Based in Amsterdam and Paris, the European Archive is a non-profit
foundation working towards universal access to all knowledge. The
archive will achieve this through partnerships with libraries, museums,
other collection bodies, and through building its own collections. The
primary goal of collecting this knowledge is to make it as publicly
accessible as possible, via the Internet and other means.
Rationale
With the Internet, tremendously rich
parts of our cultural heritage could be freely accessible online. But
most of them are still dormant (non-digitized collections) or
disappearing (Web history).
Massive digital collecting,
digitizing, and storage techniques make it possible to preserve and give
public access to this rich material. Mastering these techniques will be
key in the coming years for the future of cultural heritage, both
traditional and materials produced in digital form.
Europe,
cradle of a unique cultural heritage has a special role to play to this
regard. But even in a connected world, propinquity, specific legal and
technical environment should not be underestimated and having a
European-based institution in this domain makes a difference.
By
developing a large-scale archiving architecture in Europe and
competences that come with it, the European Archive intends to be a
catalyser in the development of skills and know-how in the domain of
preservation and access to digital collections. It also intend to bring
in Europe a new type of Cultural Institution that focus to free public
access to large rich digital collections.
Web archiving
As the web has grown in
importance as a publishing medium, we are behind in bringing into operation the
archiving and library services that will provide enduring access to many
important resources. Where some assumed web site owners would archive
their own materials, this has not generally been the case. If properly
archived, the Web history can provide a tremendous base for time-based
analysis of the content, the topology including emerging communities and
topics, trends analysis etc. as well as an invaluable source of
information for the future.
The foremost effort to archive the Web has been carried on in the US
by the Internet Archive, a non-profit foundation based in San Francisco.
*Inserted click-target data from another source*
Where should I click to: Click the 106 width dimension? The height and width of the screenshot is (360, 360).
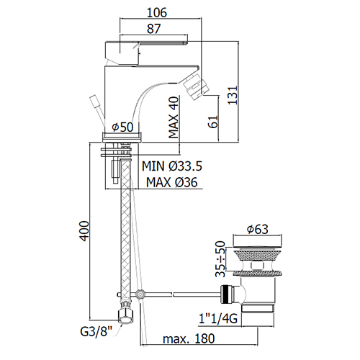pyautogui.click(x=157, y=12)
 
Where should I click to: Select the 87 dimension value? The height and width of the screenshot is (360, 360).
pyautogui.click(x=153, y=29)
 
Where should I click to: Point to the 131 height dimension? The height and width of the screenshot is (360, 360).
pyautogui.click(x=233, y=95)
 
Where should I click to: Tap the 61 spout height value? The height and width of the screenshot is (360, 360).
pyautogui.click(x=212, y=122)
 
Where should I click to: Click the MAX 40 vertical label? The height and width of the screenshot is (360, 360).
pyautogui.click(x=174, y=117)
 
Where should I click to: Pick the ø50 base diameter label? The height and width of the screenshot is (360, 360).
pyautogui.click(x=122, y=127)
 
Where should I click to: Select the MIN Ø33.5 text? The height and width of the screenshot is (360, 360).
pyautogui.click(x=172, y=166)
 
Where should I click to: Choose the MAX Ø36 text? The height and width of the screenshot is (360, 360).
pyautogui.click(x=172, y=182)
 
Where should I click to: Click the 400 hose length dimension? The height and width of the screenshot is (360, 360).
pyautogui.click(x=84, y=231)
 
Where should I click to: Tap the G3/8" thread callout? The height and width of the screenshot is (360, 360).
pyautogui.click(x=96, y=332)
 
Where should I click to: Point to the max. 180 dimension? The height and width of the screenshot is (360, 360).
pyautogui.click(x=189, y=339)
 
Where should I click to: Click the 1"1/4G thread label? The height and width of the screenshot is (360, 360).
pyautogui.click(x=218, y=319)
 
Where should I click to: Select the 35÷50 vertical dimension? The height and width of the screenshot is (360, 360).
pyautogui.click(x=220, y=259)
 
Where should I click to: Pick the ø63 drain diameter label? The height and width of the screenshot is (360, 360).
pyautogui.click(x=258, y=229)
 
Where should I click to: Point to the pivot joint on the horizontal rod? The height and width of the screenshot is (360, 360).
pyautogui.click(x=140, y=294)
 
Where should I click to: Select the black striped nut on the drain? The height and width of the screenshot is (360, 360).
pyautogui.click(x=227, y=294)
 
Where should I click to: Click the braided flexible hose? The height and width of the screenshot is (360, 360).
pyautogui.click(x=125, y=230)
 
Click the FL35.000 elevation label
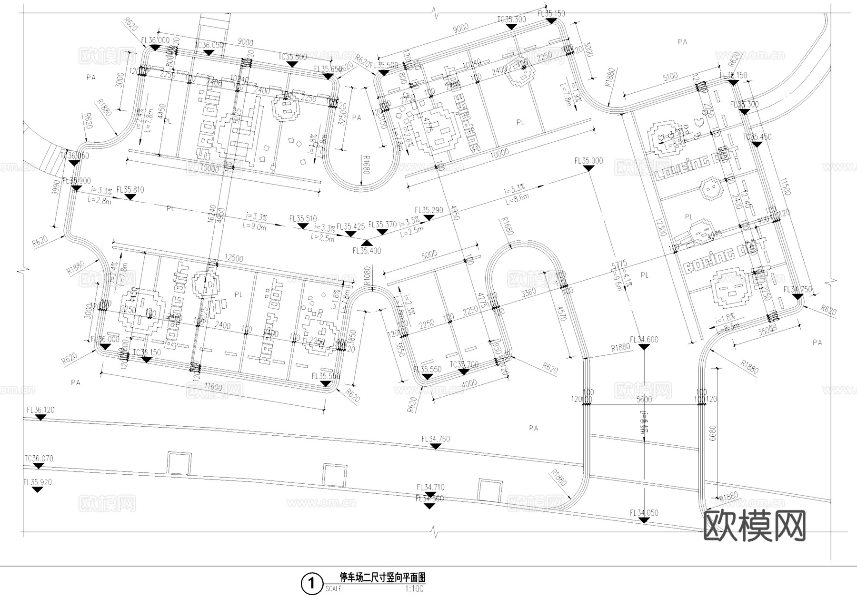pos(588,161)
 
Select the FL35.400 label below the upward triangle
pos(367,251)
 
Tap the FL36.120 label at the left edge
pos(40,410)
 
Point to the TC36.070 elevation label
pos(39,459)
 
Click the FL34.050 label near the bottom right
pos(644,512)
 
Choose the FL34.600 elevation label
pos(644,339)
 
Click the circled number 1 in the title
pos(311,583)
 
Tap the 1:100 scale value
pos(414,589)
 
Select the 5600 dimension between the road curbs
pos(644,400)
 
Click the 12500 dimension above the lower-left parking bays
pos(234,259)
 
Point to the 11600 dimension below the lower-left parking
pos(212,387)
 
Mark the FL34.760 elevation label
pos(435,439)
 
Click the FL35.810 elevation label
pos(130,190)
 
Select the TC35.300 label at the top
pos(511,20)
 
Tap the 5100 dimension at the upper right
pos(670,76)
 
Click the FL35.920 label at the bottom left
pos(37,482)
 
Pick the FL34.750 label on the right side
pos(797,289)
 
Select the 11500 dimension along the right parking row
pos(786,186)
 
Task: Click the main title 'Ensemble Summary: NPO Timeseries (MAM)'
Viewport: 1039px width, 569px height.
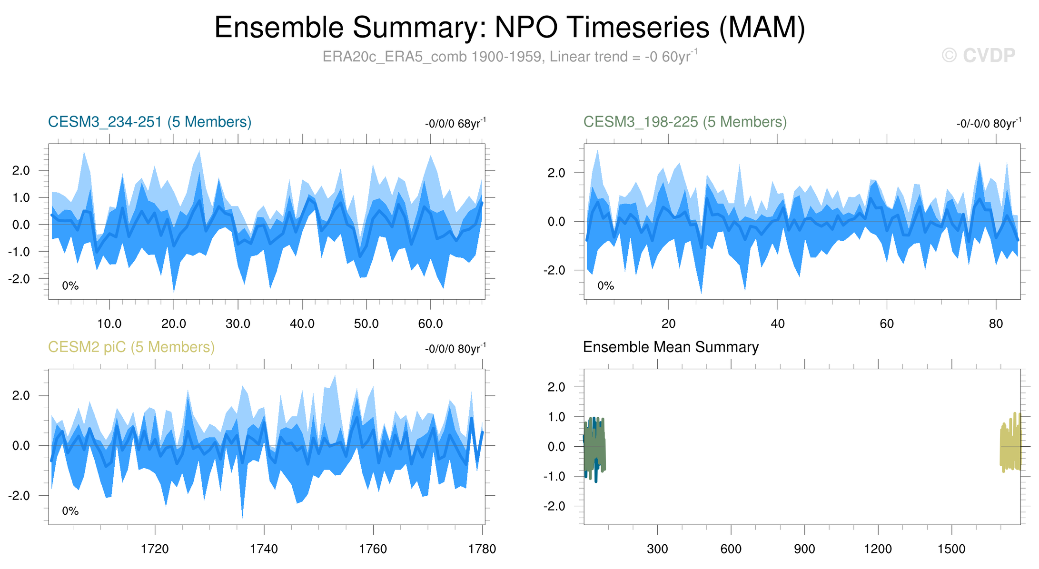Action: [x=509, y=28]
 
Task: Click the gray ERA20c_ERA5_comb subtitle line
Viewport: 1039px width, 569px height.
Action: [x=509, y=57]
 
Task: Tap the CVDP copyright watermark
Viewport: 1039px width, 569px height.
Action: [x=978, y=56]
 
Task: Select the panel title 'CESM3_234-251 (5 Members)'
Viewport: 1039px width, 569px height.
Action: [x=149, y=122]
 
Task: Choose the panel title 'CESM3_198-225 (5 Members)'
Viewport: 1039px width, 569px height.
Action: [x=685, y=122]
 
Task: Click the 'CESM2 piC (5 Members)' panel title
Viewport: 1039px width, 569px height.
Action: [x=131, y=347]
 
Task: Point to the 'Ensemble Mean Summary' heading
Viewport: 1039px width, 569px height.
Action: [x=671, y=347]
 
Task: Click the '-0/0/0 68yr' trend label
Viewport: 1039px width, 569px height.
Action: [x=455, y=124]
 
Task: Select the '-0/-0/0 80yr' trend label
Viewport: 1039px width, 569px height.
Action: [x=988, y=124]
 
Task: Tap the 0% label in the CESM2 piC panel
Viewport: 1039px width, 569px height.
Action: [x=70, y=511]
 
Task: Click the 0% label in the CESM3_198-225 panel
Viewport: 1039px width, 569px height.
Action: [x=605, y=286]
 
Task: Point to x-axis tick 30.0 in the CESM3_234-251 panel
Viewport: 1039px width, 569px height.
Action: [x=238, y=324]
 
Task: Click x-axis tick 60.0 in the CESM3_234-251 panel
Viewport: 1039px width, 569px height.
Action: [x=431, y=324]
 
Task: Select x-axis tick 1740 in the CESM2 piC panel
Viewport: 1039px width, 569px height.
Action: [x=264, y=549]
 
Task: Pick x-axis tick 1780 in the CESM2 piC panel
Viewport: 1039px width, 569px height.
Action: [x=483, y=549]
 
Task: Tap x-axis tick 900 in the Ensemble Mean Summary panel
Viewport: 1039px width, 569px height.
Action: [x=804, y=549]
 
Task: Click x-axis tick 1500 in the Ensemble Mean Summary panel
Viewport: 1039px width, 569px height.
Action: [x=951, y=549]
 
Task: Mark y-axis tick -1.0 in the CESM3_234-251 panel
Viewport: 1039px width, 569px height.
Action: [x=19, y=252]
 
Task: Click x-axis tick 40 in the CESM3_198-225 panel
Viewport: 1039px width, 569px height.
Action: [x=778, y=324]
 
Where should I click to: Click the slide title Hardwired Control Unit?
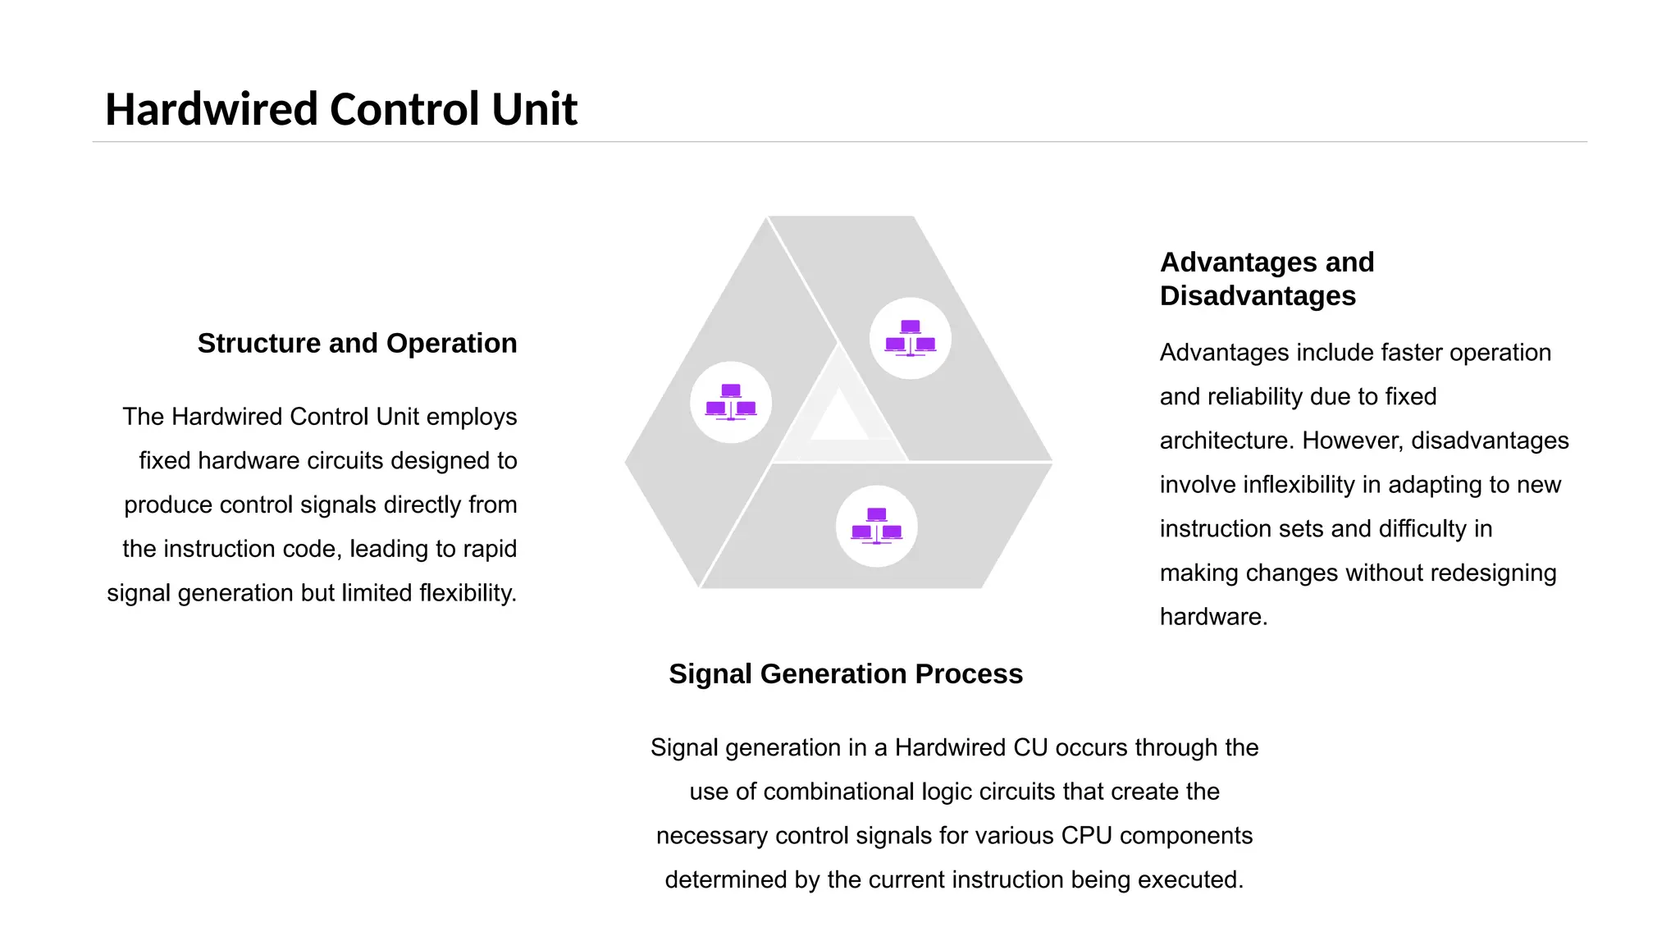click(x=340, y=109)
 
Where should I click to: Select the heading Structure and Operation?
click(x=357, y=343)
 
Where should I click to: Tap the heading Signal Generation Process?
click(x=846, y=673)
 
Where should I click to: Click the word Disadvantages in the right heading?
click(x=1258, y=295)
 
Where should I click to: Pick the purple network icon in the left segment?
click(x=731, y=402)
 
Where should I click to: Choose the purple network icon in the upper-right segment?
click(x=910, y=338)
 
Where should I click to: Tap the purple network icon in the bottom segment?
click(x=876, y=526)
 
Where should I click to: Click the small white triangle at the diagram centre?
click(x=838, y=417)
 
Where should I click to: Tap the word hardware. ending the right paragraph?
click(x=1213, y=617)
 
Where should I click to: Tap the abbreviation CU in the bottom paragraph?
click(x=1030, y=747)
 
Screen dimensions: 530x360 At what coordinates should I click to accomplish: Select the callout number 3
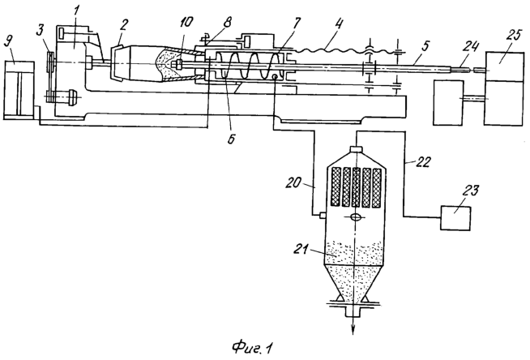tap(41, 31)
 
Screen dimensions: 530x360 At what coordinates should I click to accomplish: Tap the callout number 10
tap(186, 23)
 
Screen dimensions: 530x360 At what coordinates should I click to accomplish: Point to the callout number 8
tap(227, 23)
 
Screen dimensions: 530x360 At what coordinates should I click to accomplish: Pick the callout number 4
tap(339, 24)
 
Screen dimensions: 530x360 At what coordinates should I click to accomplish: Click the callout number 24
tap(471, 46)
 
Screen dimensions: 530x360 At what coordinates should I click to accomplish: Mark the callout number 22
tap(423, 162)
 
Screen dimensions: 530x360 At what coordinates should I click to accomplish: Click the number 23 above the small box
tap(471, 191)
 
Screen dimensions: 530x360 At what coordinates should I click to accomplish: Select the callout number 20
tap(293, 183)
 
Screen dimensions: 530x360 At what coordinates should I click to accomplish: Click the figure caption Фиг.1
tap(252, 348)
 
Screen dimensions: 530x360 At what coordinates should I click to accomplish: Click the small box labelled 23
tap(455, 218)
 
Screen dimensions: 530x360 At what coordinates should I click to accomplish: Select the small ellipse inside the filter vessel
tap(355, 217)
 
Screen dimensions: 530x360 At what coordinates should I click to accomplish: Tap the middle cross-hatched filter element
tap(357, 187)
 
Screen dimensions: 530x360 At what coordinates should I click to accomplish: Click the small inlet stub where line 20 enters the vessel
tap(322, 216)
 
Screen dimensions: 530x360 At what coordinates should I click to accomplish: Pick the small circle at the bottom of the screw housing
tap(276, 77)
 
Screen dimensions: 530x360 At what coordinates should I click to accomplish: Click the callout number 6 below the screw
tap(231, 139)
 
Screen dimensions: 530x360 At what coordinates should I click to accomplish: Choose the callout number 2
tap(125, 24)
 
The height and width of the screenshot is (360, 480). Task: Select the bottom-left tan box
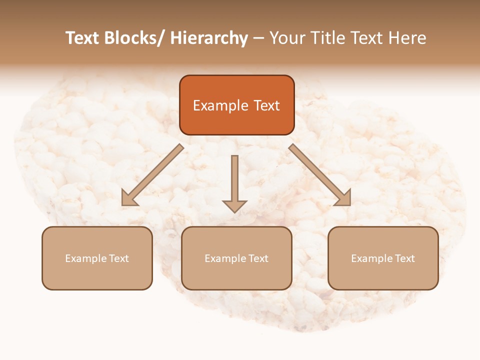tap(97, 258)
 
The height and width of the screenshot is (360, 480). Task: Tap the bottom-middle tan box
tap(236, 258)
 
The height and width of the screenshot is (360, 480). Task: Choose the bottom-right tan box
tap(383, 258)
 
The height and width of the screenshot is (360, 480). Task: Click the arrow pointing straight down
tap(234, 182)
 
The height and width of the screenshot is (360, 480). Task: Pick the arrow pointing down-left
tap(152, 175)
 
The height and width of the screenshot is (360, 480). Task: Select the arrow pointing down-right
tap(320, 175)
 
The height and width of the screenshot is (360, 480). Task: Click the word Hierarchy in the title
tap(209, 38)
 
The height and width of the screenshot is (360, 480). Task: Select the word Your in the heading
tap(287, 38)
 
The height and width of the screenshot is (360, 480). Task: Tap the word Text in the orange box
tap(266, 106)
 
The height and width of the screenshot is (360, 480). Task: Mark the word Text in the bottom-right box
tap(405, 258)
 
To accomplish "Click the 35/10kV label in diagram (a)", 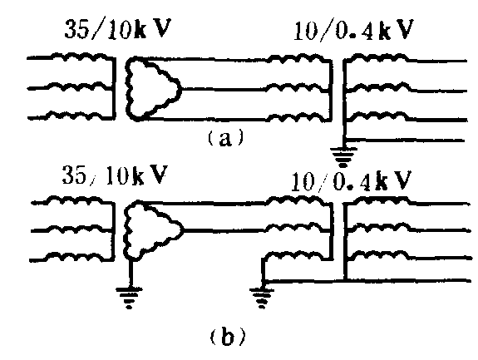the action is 118,29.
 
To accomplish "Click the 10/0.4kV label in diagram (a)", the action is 353,31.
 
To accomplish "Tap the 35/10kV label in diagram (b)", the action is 115,175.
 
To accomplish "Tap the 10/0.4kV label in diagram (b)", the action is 351,181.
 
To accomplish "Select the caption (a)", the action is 226,138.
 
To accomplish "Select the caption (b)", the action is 228,335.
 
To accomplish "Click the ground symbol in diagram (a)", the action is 343,157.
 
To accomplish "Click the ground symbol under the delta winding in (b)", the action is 129,298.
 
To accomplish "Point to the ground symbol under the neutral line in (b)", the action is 262,298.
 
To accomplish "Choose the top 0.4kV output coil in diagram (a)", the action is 377,57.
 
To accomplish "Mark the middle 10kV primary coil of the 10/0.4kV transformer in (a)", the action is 296,88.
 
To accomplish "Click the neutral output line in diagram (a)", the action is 406,141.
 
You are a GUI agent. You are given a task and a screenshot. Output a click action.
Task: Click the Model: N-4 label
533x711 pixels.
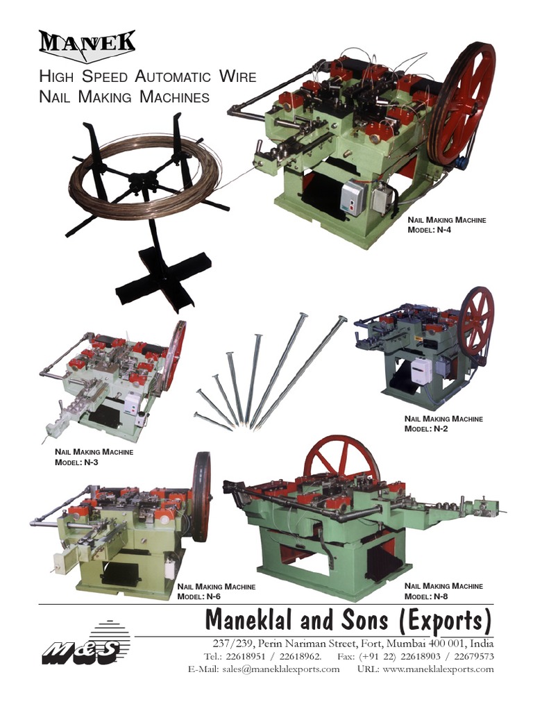(x=429, y=230)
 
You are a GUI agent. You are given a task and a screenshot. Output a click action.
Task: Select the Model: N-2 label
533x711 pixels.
(x=426, y=428)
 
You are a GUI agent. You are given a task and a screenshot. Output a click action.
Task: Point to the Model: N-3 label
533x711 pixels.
(x=76, y=462)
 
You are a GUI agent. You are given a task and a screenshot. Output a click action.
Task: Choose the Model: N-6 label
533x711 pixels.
(x=198, y=596)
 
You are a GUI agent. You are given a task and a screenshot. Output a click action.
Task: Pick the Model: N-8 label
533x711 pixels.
(x=426, y=596)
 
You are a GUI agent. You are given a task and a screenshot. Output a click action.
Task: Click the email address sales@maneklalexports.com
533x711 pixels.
(x=281, y=669)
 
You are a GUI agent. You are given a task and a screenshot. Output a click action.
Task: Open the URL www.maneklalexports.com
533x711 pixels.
(x=439, y=669)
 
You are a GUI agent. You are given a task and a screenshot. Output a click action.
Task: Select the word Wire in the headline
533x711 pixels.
(x=238, y=76)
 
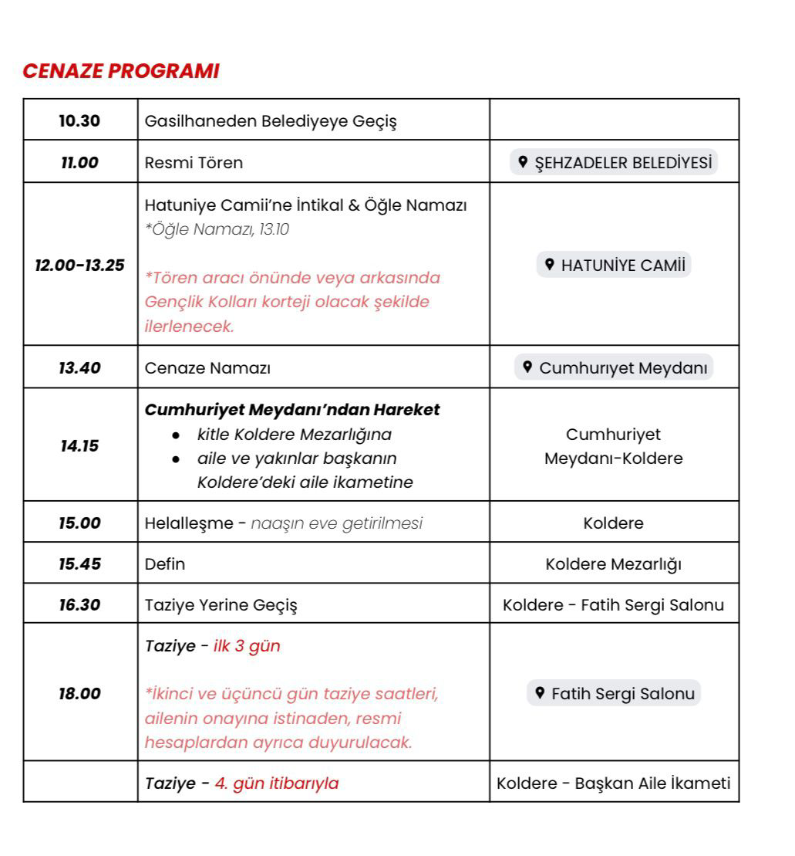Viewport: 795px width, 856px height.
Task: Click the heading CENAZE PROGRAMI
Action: (121, 71)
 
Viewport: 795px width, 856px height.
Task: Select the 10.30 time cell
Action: (80, 120)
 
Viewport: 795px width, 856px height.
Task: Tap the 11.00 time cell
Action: (80, 163)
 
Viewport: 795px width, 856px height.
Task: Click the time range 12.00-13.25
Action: (80, 266)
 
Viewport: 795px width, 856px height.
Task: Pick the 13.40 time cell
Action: (80, 367)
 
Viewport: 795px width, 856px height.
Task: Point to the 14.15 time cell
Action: (80, 445)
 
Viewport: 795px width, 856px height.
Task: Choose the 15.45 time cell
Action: (80, 563)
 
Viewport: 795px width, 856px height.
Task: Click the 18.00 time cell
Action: (80, 693)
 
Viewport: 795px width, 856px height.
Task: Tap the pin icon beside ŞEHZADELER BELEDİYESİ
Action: (524, 162)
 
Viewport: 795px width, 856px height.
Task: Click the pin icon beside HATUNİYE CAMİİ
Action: (550, 265)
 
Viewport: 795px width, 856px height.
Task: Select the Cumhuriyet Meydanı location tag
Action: (615, 367)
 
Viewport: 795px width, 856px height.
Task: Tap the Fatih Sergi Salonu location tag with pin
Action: (615, 693)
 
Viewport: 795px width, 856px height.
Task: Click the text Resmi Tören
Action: (194, 163)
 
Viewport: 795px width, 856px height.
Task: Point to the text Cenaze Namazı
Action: (207, 367)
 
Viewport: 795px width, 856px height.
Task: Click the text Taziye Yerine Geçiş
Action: (221, 604)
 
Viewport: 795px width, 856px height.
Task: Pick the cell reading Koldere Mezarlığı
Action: (614, 564)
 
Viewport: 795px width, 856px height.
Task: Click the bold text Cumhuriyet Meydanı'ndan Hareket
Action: (292, 410)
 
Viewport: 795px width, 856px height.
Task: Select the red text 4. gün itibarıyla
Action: (276, 783)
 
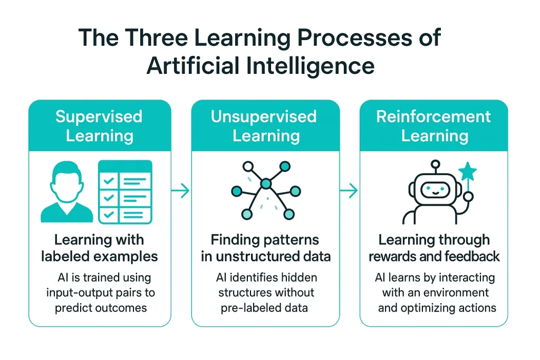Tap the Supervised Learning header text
coord(99,125)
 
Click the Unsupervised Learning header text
coord(266,125)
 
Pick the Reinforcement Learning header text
coord(434,125)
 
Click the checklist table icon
coord(125,191)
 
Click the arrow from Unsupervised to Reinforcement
coord(350,191)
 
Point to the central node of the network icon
coord(266,183)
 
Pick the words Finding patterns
coord(265,240)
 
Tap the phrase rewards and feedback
coord(434,257)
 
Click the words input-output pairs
coord(99,293)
Every two months, large snapshots of the surface of the web are archived
by the Internet Archive since 1996.
This entire collection offers 500 terabytes of data of major
significance in all domain that have been impacted by the development of
the Internet, that is, almost all. This represent large amount of data
(petabytes in the coming years) to crawl, organize and give access to.
By partnering with the Internet Archive, the European Archive is
laying down the foundation of a global Web archive based in Europe.
Digitization
We have entered an era where
digitization of all significant cultural artefacts will be completed.
Within the next decade, most of the published cultural content (books,
music, images and moving images) will have been digitized. Recent
commercial announcements have fostered awareness and started
this movement, but limited to a few major libraries which leaves an
opportunity for an open system to be pursued. This entails digitizing,
preserving and providing access to the rich public domain of books,
music, images and moving images on a the large scale.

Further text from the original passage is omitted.